Hoje terei que discordar do Cazuza, mesmo sendo seu aniversário.
Cazuza, preciso dizer que o tempo pára. E, estranhamente, parou no mundo todo, para todos nós. Mas, olha que curioso, no tempo que parou eu escutei o canto dos pássaros na minha rua, que sempre está cheia de carros e onde esse canto não tem vez. Que canto bonito tem o pássaro que voa por essas bandas de cá.
Com o tempo congelado, pude também ver que a vizinha da minha frente é uma senhora bem senhorinha mesmo, que todos os dias às 15h senta na poltrona de vime da sua varanda e olha pra frente, como se estivesse assistindo o filme da sua própria vida passar. Aliás, filme é o que mais se compartilha nesses dias de tempo parado. Nem sei se vou dar conta de assistir todos, porque o melhor seria se o tempo estivesse como antes, andando.
Será?
Bem, voltamos às coisas que tenho visto durante esse tempo estacionado.
Nesse tempo suspenso, pude perceber que o vizinho do outro prédio a minha frente é o cara que sempre tá no ponto de ônibus toda terça feira, quando eu também pego ônibus nesse mesmo ponto. Quer dizer, pegava, né? Com o tempo parado tudo é tão incerto, e os ônibus também pararam. Cazuza, você estava completamente enganado em afirmar que o tempo não pára. Ainda bem que você não tá mais aqui pra rebater minha afirmação. Eu, discordando de você? Desculpa aí!
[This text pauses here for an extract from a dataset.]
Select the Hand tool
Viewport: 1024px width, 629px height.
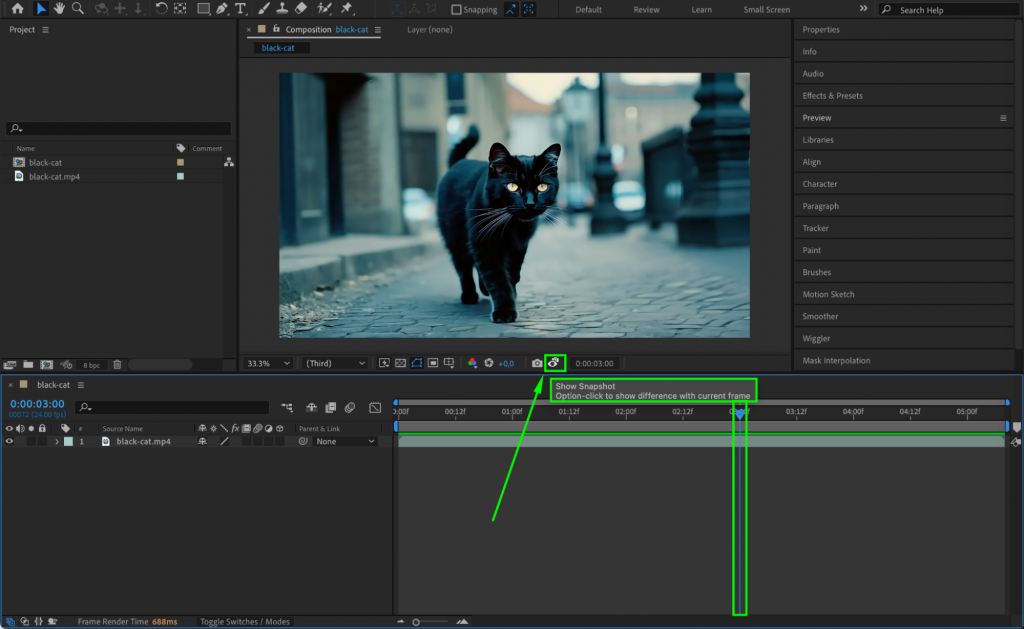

Está bem, devo concordar que ando preocupada se agora é “Matar ou morrer”. É cada coisa que a gente pára pra pensar com o tempo imobilizado.
Desculpa, também discordo que “Dias sim, dias não, eu vou sobrevivendo sem um arranhão”, se você estivesse aqui não escreveria isso. Depois desse tempo estático, mais que isso, sem certeza nenhuma do amanhã, vai ser difícil ninguém sair sem nenhum arranhão, até mesmo os mais lúdicos e loucos. Eu juro que nessas horas “é melhor não ser um normal’ – manda beijo pro maluco beleza aí em cima, e avisa que tá puxado por aqui.
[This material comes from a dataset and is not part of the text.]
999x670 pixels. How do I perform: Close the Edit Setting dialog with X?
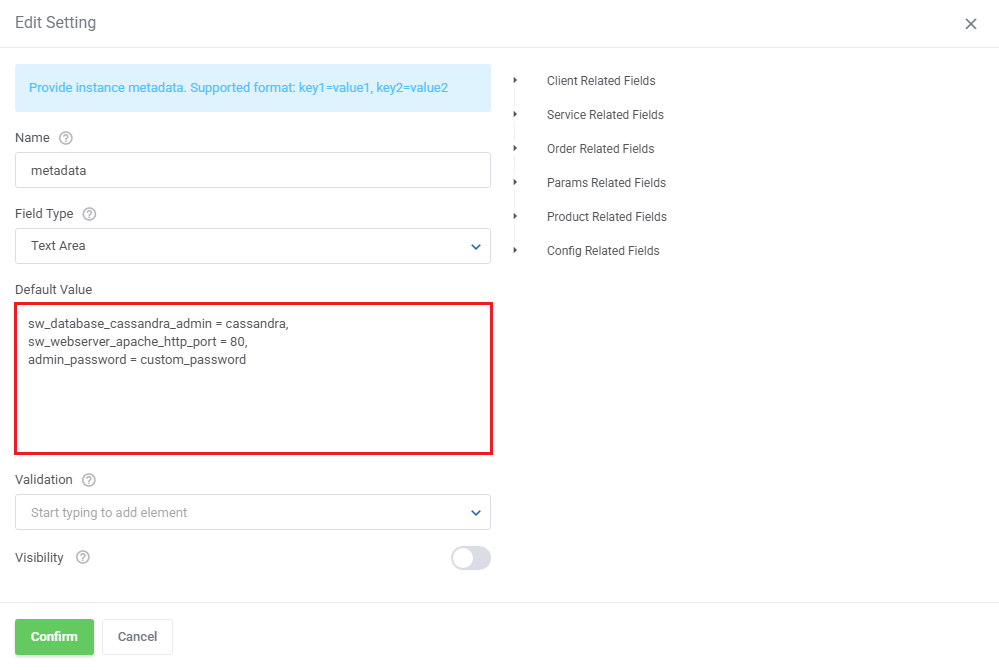point(970,24)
Ok, Agenor (olha, tô te chamando pelo nome de batismo), você venceu a batalha. Sua genialidade é muito maior do que a minha. Realmente é triste pensar que nesse tempo não vai ter beijo de namorada.
Antes de terminar, lembrei de uma coisa que você também tem razão: Eu não tô derrotada, saiba que ainda estão rolando os dados. E a caridade nunca se fez tão necessária.

4 de abril de 2020, aniversário do Cazuza, que é sempre tão passado e tão atual.